Oubliez les fastes de l’opéra symboliste, le lourd décorum des palais néo-byzantins, les damas préraphaélites. C’est dans un univers désertique, au sein d’une humanité en pleine déréliction que David Boesch et son décorateur Christof Hetzer ont décidé de transposer ce Miracle d’Héliane, histoire étrange, quelque peu messianique, d’un étranger venu rendre à la vie un peuple opprimé et qui met en scène rien moins qu’une double résurrection et une fusion amoureuse dans la mort. Il est vrai que la métaphore visuelle de ce paysage dévasté et sans lumière convient assez bien à l’évocation d’un pays hors du temps dont le roi a banni toute joie et où l’amour est considéré comme un délit.
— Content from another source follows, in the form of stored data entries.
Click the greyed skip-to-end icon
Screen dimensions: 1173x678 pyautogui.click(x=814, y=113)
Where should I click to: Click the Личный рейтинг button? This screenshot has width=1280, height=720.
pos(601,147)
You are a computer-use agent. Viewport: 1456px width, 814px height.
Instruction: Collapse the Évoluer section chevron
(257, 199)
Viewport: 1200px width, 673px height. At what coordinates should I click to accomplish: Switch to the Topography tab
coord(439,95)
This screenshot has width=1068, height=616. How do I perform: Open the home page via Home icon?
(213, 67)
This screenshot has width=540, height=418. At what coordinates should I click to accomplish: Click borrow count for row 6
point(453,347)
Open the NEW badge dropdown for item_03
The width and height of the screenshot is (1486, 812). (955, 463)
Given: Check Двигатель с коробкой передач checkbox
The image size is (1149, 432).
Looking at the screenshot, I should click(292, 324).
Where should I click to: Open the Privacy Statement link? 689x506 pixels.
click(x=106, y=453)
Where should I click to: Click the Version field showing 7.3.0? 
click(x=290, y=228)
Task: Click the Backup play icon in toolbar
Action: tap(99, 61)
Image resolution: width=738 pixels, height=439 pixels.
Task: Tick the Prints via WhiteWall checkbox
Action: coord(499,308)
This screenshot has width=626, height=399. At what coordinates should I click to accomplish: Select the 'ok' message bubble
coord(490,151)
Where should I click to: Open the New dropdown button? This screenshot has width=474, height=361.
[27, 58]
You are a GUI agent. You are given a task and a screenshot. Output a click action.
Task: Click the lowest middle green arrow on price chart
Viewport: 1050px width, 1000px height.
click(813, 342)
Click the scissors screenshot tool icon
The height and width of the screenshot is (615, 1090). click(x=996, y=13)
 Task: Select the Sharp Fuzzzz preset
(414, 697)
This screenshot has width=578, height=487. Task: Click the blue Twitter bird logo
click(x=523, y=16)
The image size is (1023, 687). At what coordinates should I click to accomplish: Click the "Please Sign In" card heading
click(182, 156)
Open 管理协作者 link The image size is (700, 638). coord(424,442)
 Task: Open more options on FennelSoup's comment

Cette esthétique post-apocalyptique qui plaît tant au metteur en scène et que l’on retrouve souvent dans ses productions s’impose donc avec évidence. Même si elle n’est pas toujours des plus flatteuses pour les interprètes, elle réussit à créer un climat fascinant et se révèle une grande réussite visuelle. Chemise de nuit informe, perruque blond filasse et croquenots, l’Héliane d’Ausryne Stundyte est bien loin de l’être surréel et lumineux que décrit le livret, mais il est vrai que l’Etranger en tricot de peau graisseux et le Monarque transformé en chef de tribu barbare dépoitraillé, façon Mad Max, sont à l’unisson de cette vision dont le surnaturel et la dimension mystique ont quasiment disparu. Le seul véritable « miracle » qui demeure est celui de l’amour humain auquel l’héroïne finit par céder et qui transcende la mort dans un finale que le metteur en scène coupe du reste de l’action par un lourd rideau pourpre, isolant à l’avant-scène le couple enfin uni. L’opéra de Korngold et son impossible livret, où passent les réminiscences de Tristan, de Parsifal, de Pelléas et toute l’obscure phraséologie de la littérature décadentiste fin-de-siècle, y gagnent en cohérence psychologique et en intérêt ce qu’ils perdent potentiellement en magie.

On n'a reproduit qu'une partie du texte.